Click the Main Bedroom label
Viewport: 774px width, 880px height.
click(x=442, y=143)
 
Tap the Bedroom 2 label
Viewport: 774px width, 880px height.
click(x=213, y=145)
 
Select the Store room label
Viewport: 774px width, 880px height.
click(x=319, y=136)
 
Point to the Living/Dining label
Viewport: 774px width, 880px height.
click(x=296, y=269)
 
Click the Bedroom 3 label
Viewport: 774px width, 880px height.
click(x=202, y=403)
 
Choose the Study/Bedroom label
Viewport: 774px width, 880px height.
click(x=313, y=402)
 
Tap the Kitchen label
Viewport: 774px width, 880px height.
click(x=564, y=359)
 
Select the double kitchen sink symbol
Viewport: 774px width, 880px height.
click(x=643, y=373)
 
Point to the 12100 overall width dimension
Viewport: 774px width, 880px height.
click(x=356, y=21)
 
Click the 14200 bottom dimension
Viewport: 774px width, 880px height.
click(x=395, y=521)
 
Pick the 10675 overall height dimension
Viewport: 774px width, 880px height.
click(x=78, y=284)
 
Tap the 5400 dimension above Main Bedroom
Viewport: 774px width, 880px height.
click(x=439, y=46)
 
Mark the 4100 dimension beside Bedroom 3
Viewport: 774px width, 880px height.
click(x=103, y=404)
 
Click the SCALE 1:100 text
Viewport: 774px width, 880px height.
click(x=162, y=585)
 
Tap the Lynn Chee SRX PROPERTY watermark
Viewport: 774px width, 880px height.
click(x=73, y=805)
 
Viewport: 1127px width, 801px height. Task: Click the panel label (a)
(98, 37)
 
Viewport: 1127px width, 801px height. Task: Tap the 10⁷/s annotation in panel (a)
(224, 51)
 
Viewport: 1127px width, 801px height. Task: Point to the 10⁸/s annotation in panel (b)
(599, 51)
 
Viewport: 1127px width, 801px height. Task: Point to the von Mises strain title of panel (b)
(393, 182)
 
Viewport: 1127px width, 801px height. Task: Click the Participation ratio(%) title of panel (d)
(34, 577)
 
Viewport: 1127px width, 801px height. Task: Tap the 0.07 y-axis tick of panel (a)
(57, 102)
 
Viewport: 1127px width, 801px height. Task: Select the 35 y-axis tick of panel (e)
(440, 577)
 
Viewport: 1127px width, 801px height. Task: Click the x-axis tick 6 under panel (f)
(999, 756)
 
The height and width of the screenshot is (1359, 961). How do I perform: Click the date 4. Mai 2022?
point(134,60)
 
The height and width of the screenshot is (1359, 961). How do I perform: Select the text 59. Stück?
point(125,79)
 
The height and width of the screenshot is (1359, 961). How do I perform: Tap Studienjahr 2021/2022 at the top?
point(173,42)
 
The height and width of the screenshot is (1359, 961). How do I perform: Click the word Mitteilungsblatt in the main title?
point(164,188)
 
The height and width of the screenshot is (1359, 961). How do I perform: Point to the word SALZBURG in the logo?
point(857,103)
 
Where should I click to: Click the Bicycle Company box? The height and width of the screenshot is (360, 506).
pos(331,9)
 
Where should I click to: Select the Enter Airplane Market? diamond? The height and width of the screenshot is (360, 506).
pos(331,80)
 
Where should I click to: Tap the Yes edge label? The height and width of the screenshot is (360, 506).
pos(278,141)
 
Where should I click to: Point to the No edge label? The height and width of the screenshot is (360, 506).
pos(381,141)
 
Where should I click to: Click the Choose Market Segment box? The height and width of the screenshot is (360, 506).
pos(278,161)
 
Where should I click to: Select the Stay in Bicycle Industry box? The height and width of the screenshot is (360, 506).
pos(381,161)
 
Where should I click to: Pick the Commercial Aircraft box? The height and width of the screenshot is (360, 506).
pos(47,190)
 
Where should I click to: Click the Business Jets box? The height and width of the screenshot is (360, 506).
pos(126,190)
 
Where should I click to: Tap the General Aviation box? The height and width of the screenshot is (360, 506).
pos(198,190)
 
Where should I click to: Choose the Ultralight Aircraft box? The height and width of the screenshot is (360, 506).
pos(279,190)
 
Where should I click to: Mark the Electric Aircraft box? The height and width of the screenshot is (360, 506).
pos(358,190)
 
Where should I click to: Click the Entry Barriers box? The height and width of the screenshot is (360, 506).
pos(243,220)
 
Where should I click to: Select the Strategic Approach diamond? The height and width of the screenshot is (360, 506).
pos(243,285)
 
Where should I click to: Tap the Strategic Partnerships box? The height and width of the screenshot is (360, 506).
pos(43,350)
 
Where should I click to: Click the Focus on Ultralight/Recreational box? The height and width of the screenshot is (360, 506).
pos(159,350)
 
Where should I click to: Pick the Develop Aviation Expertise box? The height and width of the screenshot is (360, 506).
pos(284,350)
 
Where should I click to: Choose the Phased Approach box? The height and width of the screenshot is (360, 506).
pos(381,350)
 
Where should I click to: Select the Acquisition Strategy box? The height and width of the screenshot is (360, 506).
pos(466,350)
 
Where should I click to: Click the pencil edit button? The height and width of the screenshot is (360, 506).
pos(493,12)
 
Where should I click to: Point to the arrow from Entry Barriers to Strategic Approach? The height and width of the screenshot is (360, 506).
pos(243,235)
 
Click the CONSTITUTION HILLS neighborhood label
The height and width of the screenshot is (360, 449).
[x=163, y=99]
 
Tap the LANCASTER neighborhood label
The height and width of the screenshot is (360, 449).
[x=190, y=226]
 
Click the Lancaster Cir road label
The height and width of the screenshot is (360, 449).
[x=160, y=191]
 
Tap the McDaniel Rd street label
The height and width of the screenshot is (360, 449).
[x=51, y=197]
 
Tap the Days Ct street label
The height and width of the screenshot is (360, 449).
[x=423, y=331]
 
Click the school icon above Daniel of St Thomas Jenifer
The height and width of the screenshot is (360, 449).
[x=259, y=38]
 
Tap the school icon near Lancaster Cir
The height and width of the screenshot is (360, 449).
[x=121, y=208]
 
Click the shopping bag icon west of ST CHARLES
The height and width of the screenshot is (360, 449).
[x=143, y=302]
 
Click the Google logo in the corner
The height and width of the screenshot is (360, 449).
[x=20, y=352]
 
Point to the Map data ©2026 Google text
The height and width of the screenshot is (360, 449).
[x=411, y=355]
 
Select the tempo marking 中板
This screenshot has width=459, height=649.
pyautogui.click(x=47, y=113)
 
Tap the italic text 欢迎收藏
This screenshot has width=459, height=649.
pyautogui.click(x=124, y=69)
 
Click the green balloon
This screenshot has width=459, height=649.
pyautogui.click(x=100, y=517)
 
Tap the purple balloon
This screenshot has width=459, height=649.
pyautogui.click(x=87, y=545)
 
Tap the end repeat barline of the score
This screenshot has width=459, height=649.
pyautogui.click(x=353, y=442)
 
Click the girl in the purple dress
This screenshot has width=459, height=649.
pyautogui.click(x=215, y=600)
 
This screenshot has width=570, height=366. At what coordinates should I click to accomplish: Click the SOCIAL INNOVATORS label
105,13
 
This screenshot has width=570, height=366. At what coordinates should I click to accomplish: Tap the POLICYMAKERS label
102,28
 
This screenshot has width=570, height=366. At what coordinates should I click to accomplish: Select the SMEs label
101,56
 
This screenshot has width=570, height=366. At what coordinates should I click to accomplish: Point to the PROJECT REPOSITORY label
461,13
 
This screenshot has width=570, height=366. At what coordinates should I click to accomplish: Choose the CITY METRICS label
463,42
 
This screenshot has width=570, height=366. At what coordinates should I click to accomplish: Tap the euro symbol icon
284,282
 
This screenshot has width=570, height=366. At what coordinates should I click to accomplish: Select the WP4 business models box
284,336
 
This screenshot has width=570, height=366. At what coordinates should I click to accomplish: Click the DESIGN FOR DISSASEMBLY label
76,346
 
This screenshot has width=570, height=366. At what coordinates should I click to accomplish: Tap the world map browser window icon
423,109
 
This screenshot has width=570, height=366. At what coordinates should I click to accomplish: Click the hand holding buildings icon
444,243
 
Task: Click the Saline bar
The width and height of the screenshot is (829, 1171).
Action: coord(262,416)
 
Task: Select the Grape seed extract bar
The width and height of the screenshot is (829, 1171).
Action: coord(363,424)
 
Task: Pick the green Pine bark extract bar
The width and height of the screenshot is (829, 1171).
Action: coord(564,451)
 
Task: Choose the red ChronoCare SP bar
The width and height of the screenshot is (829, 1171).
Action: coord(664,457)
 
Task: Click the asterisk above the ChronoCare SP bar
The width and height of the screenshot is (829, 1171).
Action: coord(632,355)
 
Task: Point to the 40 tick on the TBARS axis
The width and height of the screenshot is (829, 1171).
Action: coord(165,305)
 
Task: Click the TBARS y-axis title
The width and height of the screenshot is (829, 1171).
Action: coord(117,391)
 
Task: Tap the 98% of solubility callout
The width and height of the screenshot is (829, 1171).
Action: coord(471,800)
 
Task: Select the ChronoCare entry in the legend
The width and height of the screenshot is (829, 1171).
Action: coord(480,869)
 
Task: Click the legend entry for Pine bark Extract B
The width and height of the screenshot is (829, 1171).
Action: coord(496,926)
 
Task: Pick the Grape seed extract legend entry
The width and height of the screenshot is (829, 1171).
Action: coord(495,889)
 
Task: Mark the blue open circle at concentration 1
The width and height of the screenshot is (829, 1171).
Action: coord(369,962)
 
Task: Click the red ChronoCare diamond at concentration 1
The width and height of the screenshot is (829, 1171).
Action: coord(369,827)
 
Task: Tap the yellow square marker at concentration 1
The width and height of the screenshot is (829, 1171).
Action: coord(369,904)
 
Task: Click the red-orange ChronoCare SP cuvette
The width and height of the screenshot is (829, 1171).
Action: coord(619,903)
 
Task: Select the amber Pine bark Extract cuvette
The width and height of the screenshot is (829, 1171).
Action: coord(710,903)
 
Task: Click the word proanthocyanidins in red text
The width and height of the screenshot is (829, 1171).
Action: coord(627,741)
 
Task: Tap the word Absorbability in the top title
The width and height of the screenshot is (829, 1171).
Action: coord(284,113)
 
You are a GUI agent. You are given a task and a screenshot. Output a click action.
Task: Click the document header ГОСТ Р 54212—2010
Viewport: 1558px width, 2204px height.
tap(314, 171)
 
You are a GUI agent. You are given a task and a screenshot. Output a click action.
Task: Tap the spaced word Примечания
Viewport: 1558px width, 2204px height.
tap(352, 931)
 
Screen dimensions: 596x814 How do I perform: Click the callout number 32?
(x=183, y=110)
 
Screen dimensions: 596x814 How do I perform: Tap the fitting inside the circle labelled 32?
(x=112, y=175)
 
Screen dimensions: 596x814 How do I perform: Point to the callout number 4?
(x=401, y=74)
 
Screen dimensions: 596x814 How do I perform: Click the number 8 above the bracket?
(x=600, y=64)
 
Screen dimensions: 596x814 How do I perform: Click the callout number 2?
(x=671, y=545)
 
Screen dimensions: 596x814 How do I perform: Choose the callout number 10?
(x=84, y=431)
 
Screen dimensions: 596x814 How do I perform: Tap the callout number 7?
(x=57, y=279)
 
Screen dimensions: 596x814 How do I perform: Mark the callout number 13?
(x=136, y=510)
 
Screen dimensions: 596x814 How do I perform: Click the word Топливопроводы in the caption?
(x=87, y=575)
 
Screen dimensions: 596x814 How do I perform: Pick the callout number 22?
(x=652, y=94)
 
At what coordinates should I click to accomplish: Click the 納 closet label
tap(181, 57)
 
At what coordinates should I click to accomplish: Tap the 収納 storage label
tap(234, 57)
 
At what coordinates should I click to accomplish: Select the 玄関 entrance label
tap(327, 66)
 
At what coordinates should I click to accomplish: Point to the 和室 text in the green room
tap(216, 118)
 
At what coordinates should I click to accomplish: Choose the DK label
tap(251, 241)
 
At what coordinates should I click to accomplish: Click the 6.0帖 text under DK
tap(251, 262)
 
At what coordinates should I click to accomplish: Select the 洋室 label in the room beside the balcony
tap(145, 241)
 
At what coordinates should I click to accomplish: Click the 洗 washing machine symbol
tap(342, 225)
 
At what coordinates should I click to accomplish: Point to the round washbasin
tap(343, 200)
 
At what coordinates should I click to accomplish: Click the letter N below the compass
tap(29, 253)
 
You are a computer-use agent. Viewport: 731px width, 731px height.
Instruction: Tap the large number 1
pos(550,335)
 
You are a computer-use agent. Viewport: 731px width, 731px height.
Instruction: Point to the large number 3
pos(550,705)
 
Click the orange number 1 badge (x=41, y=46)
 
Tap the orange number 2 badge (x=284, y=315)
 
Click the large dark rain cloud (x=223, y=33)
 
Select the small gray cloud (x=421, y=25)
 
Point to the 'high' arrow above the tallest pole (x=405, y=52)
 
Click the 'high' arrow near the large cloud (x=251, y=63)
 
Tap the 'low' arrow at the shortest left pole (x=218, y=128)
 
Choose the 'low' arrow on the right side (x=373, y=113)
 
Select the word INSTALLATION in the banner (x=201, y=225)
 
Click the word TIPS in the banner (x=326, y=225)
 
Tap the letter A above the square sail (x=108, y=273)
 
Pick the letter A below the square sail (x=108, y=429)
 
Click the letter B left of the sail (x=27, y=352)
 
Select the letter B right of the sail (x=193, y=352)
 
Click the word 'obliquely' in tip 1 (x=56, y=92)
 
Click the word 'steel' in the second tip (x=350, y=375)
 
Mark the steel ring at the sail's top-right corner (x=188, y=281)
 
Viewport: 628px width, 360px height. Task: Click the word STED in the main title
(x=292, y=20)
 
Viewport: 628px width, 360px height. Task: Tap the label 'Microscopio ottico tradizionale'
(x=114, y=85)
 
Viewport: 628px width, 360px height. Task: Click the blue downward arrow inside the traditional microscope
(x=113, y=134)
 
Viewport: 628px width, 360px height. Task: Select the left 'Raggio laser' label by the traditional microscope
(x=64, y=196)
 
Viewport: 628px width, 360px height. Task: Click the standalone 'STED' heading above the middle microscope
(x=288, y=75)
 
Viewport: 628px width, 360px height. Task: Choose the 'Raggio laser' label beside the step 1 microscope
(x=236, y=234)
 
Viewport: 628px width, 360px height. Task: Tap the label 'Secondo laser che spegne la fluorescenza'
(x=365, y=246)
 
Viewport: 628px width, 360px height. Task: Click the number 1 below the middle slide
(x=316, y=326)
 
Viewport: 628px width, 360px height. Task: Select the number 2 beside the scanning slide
——————————
» **GIVEN REQUEST**:
List every line of the material that contains the word "banner", copying each such line in full. Case counts.

» **OUTPUT OF THE EXERCISE**:
Select the word INSTALLATION in the banner (x=201, y=225)
Click the word TIPS in the banner (x=326, y=225)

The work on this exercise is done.